Growing time of plants is the same of traditional cultivation on soils, but without interruptions (no rest period, typical of soils) and is independent from the seasons (continuous cycle) with a high production yield.
This kind of cultivation allows to use the whole greenhouse volume and to modify nutritive solutions parameters in order to obtain the better crop results.
Currently aeroponic systems are mainly used in Australia, in Canada e in some of the United States, while in Europe and Asia is still a novelty.

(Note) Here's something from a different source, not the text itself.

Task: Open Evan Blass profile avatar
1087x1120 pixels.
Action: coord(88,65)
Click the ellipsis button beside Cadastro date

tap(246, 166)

Although it has an elevated theoretical content, it is mainly turned to the solution of individual problems and lacks of a single reference able to standardize the various partial results obtained and to transfer them in a productive system also usable by non-super-specialized people.
However it is subject of further developments and improving, so that this technique could help, in the next decades, to solve hunger problems by the increasing of agricultural production and their creation in uncultivable areas (such as the rocky or desertic ones ) . For this purpose FAO is dedicating itself to export this technique in 3rd, above all in the ones where water is a very.
Anyway, the full application of these techniques is obstructed by many factors, such as:
- High costs of systems;
- High energy consumption;
- Problems of luminous competition between plants, mainly in those systems which try to reduce at maximum the waste of cultivable surface;
- Poor adaptation of systems and nutritive solutions regarding the needs of different vegetable and flower species;
- Solutions too complicated to manage;
- Computerized control of productions;
- Hardly usable for the “average” farmer “.
In the world, aeroponic cultivation is mainly used to grow the following vegetable varieties: tomato, pepper, eggplant, zucchini, cucumber, lettuce, radicchio, cauliflower, broccoli, basil, sage, melon, strawberries for the horticultural ones;
Bottom Line of Soilless Farming:- No doubt soilless farming will be gaining lots of popularity in near future.